Di fronte alle dispute, anche papa Severino si rese infine conto del pericolo che la dottrina monotelita potesse costituire una sottile forma di reintroduzione del monofisismo e si rifiutò di dare la propria approvazione, come invece richiesto dall'Imperatore. In risposta l'esarca di Ravenna, Isacio, marciò su Roma, saccheggiando il Patriarchio.
Il nuovo imperatore Costante II, nel tentativo di porre fine al caos religioso emanò infine su consiglio del patriarca Paolo II, nel 648, un nuovo editto, il Typos, che aboliva l'Ectesi di Eraclio, ma soprattutto nel quale minacciava di morte chiunque avesse dibattuto ulteriormente sulla natura di Cristo. Era però troppo tardi. Ormai i pontefici di Roma si erano apertamente schierati contro il monotelismo, che era divenuto nuovo terreno di scontro per la supremazia religiosa. Papa Martino I indisse dunque un sinodo in Laterano nel quale condannava definitivamente il monotelismo come mezzo di riproposizione dell'eresia monofisita. L'imperatore ordinò l'arresto di Martino, ma dovette attendere sino al 653 per avere soddisfazione: catturato, Martino venne condotto prima a Naxos e quindi a Costantinopoli, dove, dopo essere stato esposto al pubblico ludibrio, venne condannato all'esilio a Cherson.

[Dati su parole e posizione degli oggetti]
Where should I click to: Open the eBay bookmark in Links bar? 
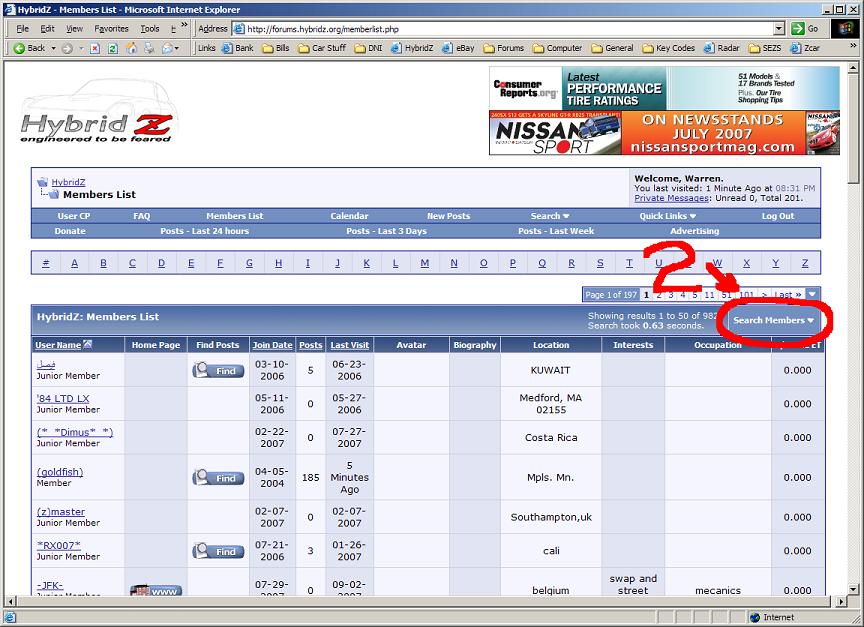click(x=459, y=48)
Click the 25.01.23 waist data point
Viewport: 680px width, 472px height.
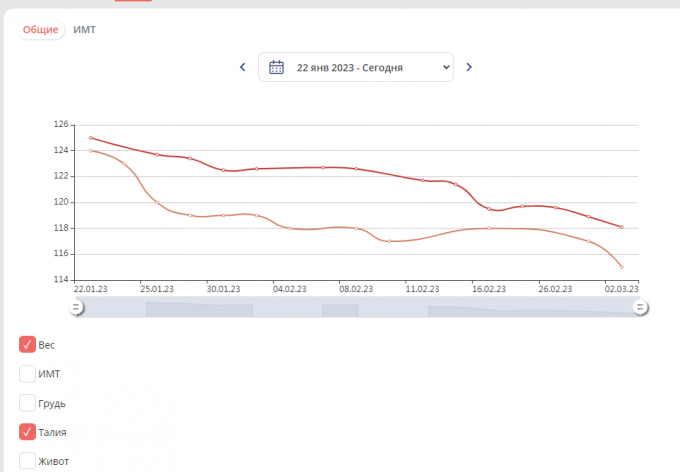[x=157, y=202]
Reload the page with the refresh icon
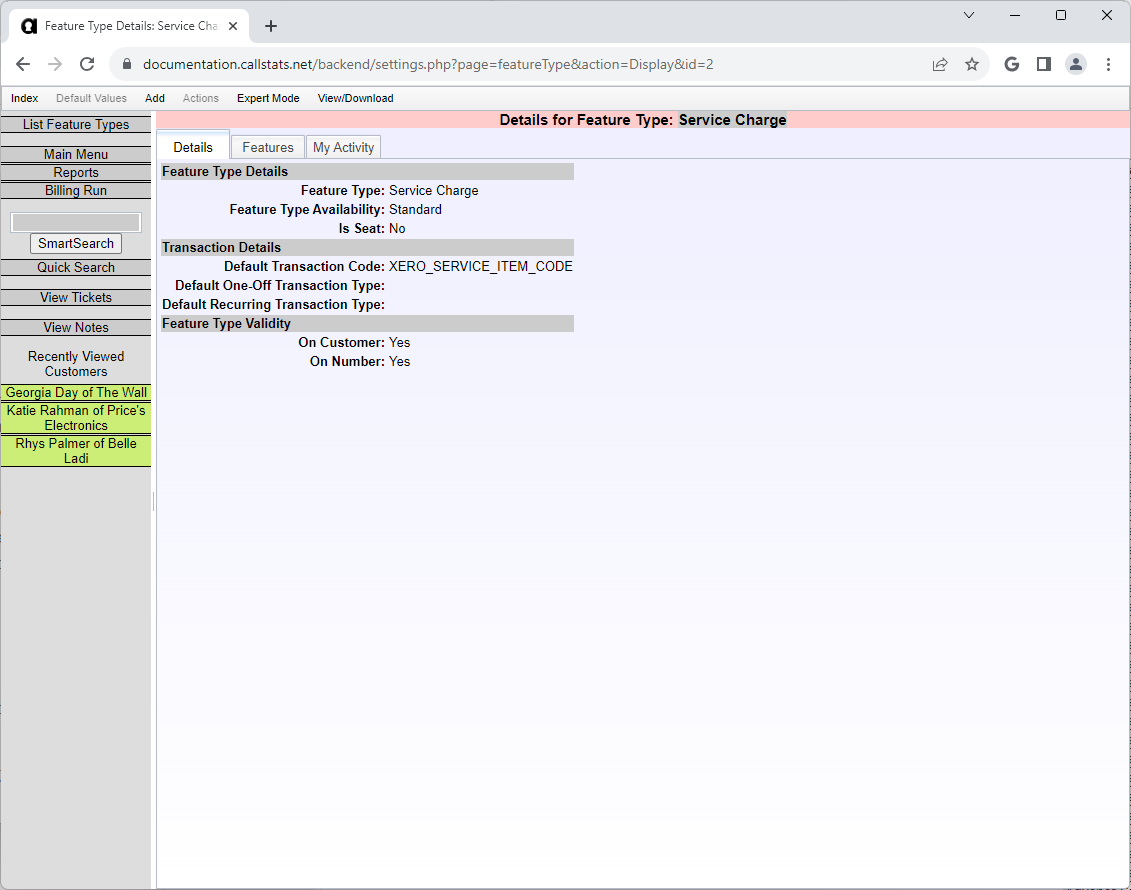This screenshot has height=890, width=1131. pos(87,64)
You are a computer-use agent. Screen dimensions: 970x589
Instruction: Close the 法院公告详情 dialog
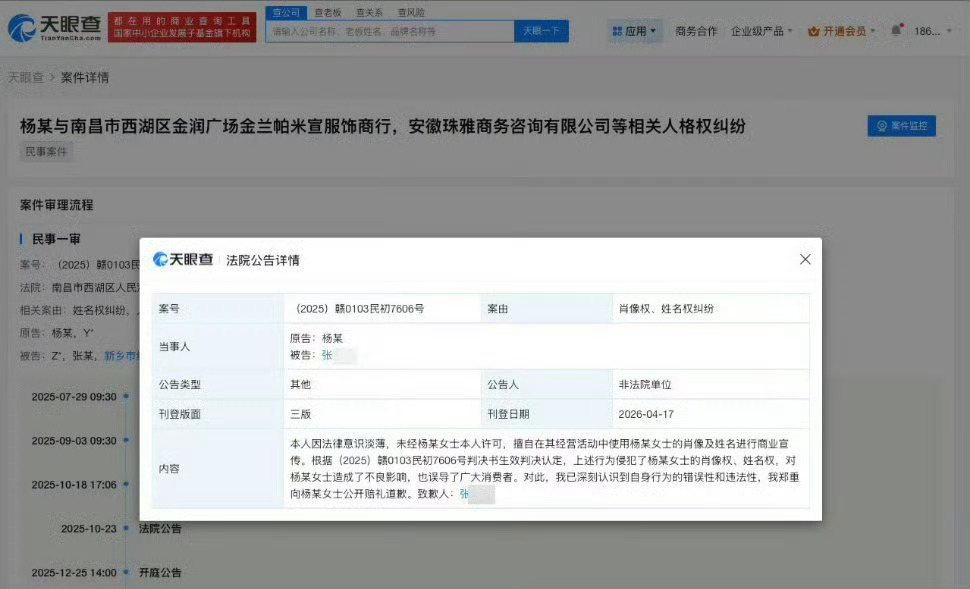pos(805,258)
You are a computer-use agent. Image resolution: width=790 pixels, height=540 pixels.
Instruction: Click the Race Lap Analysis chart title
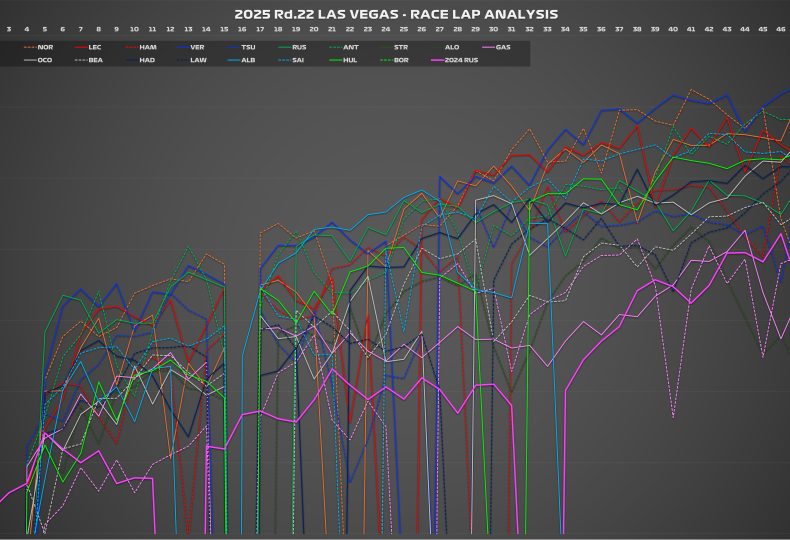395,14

§ Attività richieste:
(A) Secondo il brano sul monotelismo, per quale motivo papa Severino rifiutò l'approvazione richiesta dall'imperatore? Risponda in una, due o tre frasi.
(B) Riporti senza alcuna modifica tutto ciò che nei record va dalla riga contenente "You are a computer-use agent. Image" fino alla fine dei record, estremi compresi, escludendo le immagini.
Il brano e i record provengono da fonti diverse.

§ Risposte in ordine:
(A) Papa Severino rifiutò l'approvazione perché si rese conto del pericolo che la dottrina monotelita potesse costituire una sottile forma di reintroduzione del monofisismo.

(B)
You are a computer-use agent. Image resolution: width=790 pixels, height=540 pixels.
Instruction: Click the Race Lap Analysis chart title
395,14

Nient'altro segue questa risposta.